Task prompt
For this exercise, restate the records word for word.
══ Given data ══
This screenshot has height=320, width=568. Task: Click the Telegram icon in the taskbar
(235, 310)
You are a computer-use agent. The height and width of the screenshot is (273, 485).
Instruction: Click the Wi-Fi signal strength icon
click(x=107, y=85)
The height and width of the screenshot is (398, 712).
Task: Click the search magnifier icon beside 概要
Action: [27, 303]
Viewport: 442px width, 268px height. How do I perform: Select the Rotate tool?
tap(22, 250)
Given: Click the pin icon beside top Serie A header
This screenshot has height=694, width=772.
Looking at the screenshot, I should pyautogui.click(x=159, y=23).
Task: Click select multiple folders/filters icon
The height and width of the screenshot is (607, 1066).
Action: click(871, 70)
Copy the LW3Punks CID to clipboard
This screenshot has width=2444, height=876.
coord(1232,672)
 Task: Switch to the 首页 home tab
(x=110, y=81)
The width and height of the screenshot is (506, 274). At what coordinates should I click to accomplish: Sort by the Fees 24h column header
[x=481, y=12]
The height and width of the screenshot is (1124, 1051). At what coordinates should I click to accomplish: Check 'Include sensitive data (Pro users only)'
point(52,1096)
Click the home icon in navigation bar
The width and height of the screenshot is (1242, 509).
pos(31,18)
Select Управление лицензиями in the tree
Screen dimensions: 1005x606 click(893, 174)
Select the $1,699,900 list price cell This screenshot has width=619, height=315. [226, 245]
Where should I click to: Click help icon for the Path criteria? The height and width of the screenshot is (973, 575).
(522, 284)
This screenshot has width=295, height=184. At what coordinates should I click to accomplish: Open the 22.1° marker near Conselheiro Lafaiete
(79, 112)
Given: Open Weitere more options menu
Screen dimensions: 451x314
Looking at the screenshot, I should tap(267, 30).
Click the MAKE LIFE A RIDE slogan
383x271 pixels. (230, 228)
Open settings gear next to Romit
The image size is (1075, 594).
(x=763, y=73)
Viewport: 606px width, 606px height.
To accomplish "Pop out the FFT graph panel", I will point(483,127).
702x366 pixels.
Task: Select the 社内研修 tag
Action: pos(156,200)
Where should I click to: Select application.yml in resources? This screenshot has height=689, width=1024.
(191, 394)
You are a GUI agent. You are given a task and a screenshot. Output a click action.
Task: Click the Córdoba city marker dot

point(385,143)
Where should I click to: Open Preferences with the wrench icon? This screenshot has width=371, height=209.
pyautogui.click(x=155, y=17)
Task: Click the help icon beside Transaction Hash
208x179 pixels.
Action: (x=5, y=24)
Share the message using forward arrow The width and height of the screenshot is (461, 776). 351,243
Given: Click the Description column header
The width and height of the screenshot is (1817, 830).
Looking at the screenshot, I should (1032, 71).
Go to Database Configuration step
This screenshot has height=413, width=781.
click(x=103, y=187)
═══
Response box
This screenshot has height=320, width=568. Task: Click the Telegram icon in the taskbar
(235, 310)
You are a computer-use agent. The height and width of the screenshot is (273, 485).
Instruction: Click the Wi-Fi signal strength icon
click(x=107, y=85)
The height and width of the screenshot is (398, 712).
Task: Click the search magnifier icon beside 概要
Action: [27, 303]
Viewport: 442px width, 268px height. How do I perform: Select the Rotate tool?
tap(22, 250)
Given: Click the pin icon beside top Serie A header
This screenshot has height=694, width=772.
Looking at the screenshot, I should pyautogui.click(x=159, y=23).
Task: Click select multiple folders/filters icon
The height and width of the screenshot is (607, 1066).
Action: click(871, 70)
Copy the LW3Punks CID to clipboard
This screenshot has width=2444, height=876.
coord(1232,672)
 Task: Switch to the 首页 home tab
(x=110, y=81)
The width and height of the screenshot is (506, 274). At what coordinates should I click to accomplish: Sort by the Fees 24h column header
[x=481, y=12]
The height and width of the screenshot is (1124, 1051). At what coordinates should I click to accomplish: Check 'Include sensitive data (Pro users only)'
point(52,1096)
Click the home icon in navigation bar
The width and height of the screenshot is (1242, 509).
pos(31,18)
Select Управление лицензиями in the tree
Screen dimensions: 1005x606 click(893, 174)
Select the $1,699,900 list price cell This screenshot has width=619, height=315. [226, 245]
Where should I click to: Click help icon for the Path criteria? The height and width of the screenshot is (973, 575).
(522, 284)
This screenshot has width=295, height=184. At what coordinates should I click to accomplish: Open the 22.1° marker near Conselheiro Lafaiete
(79, 112)
Given: Open Weitere more options menu
Screen dimensions: 451x314
Looking at the screenshot, I should tap(267, 30).
Click the MAKE LIFE A RIDE slogan
383x271 pixels. (230, 228)
Open settings gear next to Romit
The image size is (1075, 594).
(x=763, y=73)
Viewport: 606px width, 606px height.
To accomplish "Pop out the FFT graph panel", I will point(483,127).
702x366 pixels.
Task: Select the 社内研修 tag
Action: pos(156,200)
Where should I click to: Select application.yml in resources? This screenshot has height=689, width=1024.
(191, 394)
You are a GUI agent. You are given a task and a screenshot. Output a click action.
Task: Click the Córdoba city marker dot

point(385,143)
Where should I click to: Open Preferences with the wrench icon? This screenshot has width=371, height=209.
pyautogui.click(x=155, y=17)
Task: Click the help icon beside Transaction Hash
208x179 pixels.
Action: (x=5, y=24)
Share the message using forward arrow The width and height of the screenshot is (461, 776). 351,243
Given: Click the Description column header
The width and height of the screenshot is (1817, 830).
Looking at the screenshot, I should (1032, 71).
Go to Database Configuration step
This screenshot has height=413, width=781.
click(x=103, y=187)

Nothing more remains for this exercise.